I got some of the small A. Nana about a week ago and took it into my work tank (E.I. Tank) and the thing melted! All of the other plants in the tank seem to be doing fine... R. Indica, Stargrass, Wysteria... all growing.

Weird. Will take some water home tonight to test.

Should I save the Rhizome and hope it comes back? There are NO leaves left...

- Jeff


----------



## Bert H (Mar 2, 2004)

I have grown tons of this stuff (petite) and never had any problems whatsoever. I am surprised at your experience with it. I would say definitely leave the rhizome there and see what happens. I assume you did not bury the rhizome when you planted it, because that will kill it. 

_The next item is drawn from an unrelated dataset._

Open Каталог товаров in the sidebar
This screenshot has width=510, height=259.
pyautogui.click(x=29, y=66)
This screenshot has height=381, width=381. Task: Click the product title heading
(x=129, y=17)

Did the rhizome have any bruises or cuts on it? That might explain some of your problems.


----------



## taekwondodo (Dec 14, 2005)

It looked real good when I got it - strong, nothing broken. I put it on top of a rock and rubber banded one of the longer roots to the rock (don't think I rolled over the leaves when I did it)...

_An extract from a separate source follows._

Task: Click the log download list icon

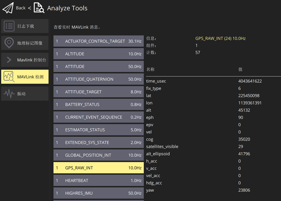Action: click(9, 26)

I hope the Rhizome comes back - if it doesn't I'll be pinging your for a few clippings of your petite... 

I'll post H2O parameters when I get home (won't have pH, but about 1 BPS in a 5G Nano)...


----------



## almond (Mar 5, 2006)

any idea what is the scientific name of this "petite" nana?


----------



## Bert H (Mar 2, 2004)

> any idea what is the scientific name of this "petite" nana?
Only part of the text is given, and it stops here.